*Source document*:
>>>>>
# Lawn Cam



## ahartzell (May 18, 2017)

Anyone else ever get the urge to have a camera dedicated to look at their lawn....like a sleeping toddler? I've been on vacation a week and my lawn could be green, brown or purple for all I know. But it's too weird to text my neighbors and ask for a pic of the lawn :lol:


----------



## Spammage (Apr 30, 2017)

:blush: +1...Yep, I have a problem.


----------



## MarkV (Mar 22, 2017)

Just get some security cameras. Kill 3 birds with 1 stone. Security/kid watching/lawn watching.


----------



## Redtenchu (Jan 28, 2017)

MarkV is correct. But a few guys have this with the secondary purpose as home security.


----------



## Pete1313 (May 3, 2017)

My co-worker's lawn, that I renovated 2 years ago, has a camera pointed right at it. Lately he has been showing me the video of it at work. I think he is doing it to rub it in since he knows mine is dead.


----------



## Redtenchu (Jan 28, 2017)
<<<<<
*Data records*:
>>>>>
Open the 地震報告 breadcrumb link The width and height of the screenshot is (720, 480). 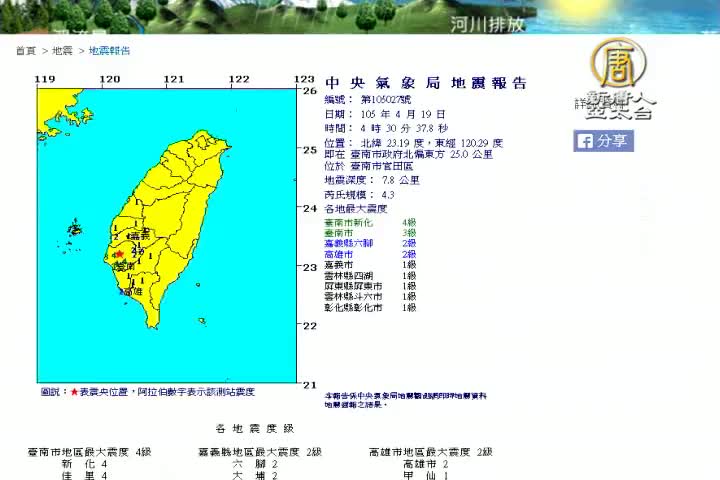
<<<<<
>>>>>
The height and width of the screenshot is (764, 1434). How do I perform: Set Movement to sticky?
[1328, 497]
<<<<<
*Written request 1*:
In the lawn camera thread, swap "camera" for "webcam" and write out the text from "My co-worker's lawn, that" to "mine is dead.".
*Written request 2*:
In the lawn camera thread, how long ago did Pete1313 renovate his co-worker's lawn?
*Written request 3*:
Can you take the lawn camera thread further from where it stops?

*Answer 1*:
My co-worker's lawn, that I renovated 2 years ago, has a webcam pointed right at it. Lately he has been showing me the video of it at work. I think he is doing it to rub it in since he knows mine is dead.

*Answer 2*:
2 years ago.

*Answer 3*:
Pete1313 said:


> My co-worker's lawn, that I renovated 2 years ago, has a camera pointed right at it. Lately he has been showing me the video of it at work. I think he is doing it to rub it in since he knows mine is dead.


Hahaha


----------



## Ware (Jan 28, 2017)

MarkV said:


> Just get some security cameras. Kill 3 birds with 1 stone. Security/kid watching/lawn watching.


Agree. Here is a thread. :thumbup:


----------



## ajmikola (Feb 18, 2017)

Ditto


----------



## j4c11 (Apr 30, 2017)

Ware said:


> Agree.


When is the live 24x7 youtube feed of your lawn coming out


----------



## ericgautier (Apr 22, 2017)

Spammage said:


> :blush: +1...Yep, I have a problem.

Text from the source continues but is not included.